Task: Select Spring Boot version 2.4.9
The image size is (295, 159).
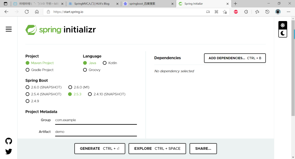Action: 28,101

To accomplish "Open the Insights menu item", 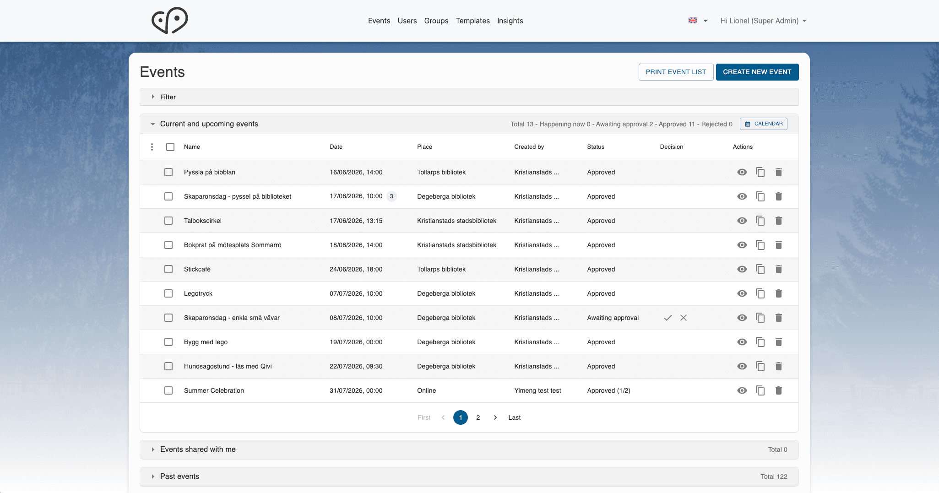I will [x=510, y=21].
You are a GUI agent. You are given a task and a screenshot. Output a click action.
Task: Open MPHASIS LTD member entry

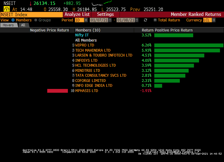click(86, 91)
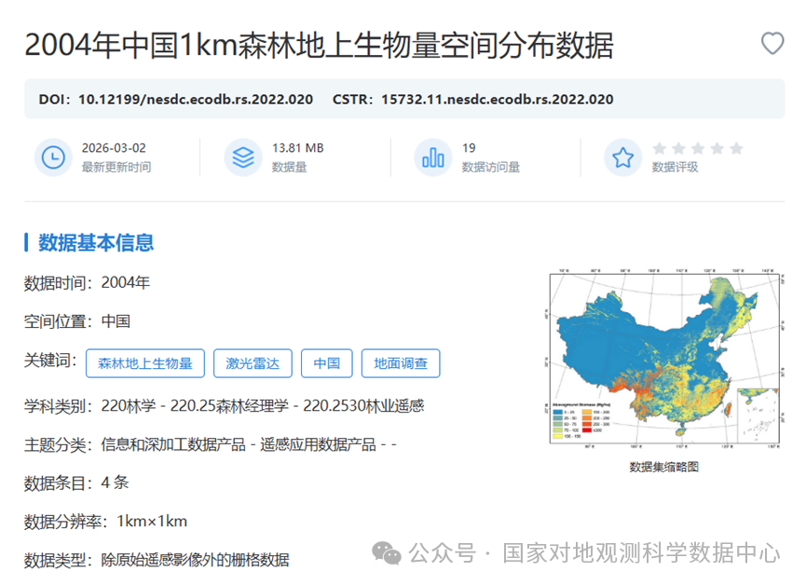Click the DOI 10.12199/nesdc.ecodb.rs.2022.020 identifier

pyautogui.click(x=195, y=99)
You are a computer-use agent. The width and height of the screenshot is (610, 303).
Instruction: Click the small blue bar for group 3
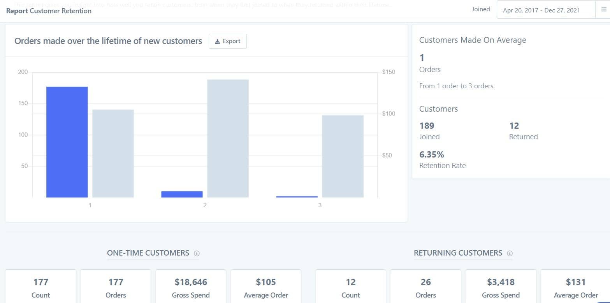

· · · ·

_WHAT IS BEING ASKED_: Your task is to repeat exactly the lines from the one containing "You are a computer-use" through the end of the material, both included, and only those, without pictures.

_SOLUTION TO THE PROBLEM_:
You are a computer-use agent. The width and height of the screenshot is (610, 303).
Instruction: Click the small blue bar for group 3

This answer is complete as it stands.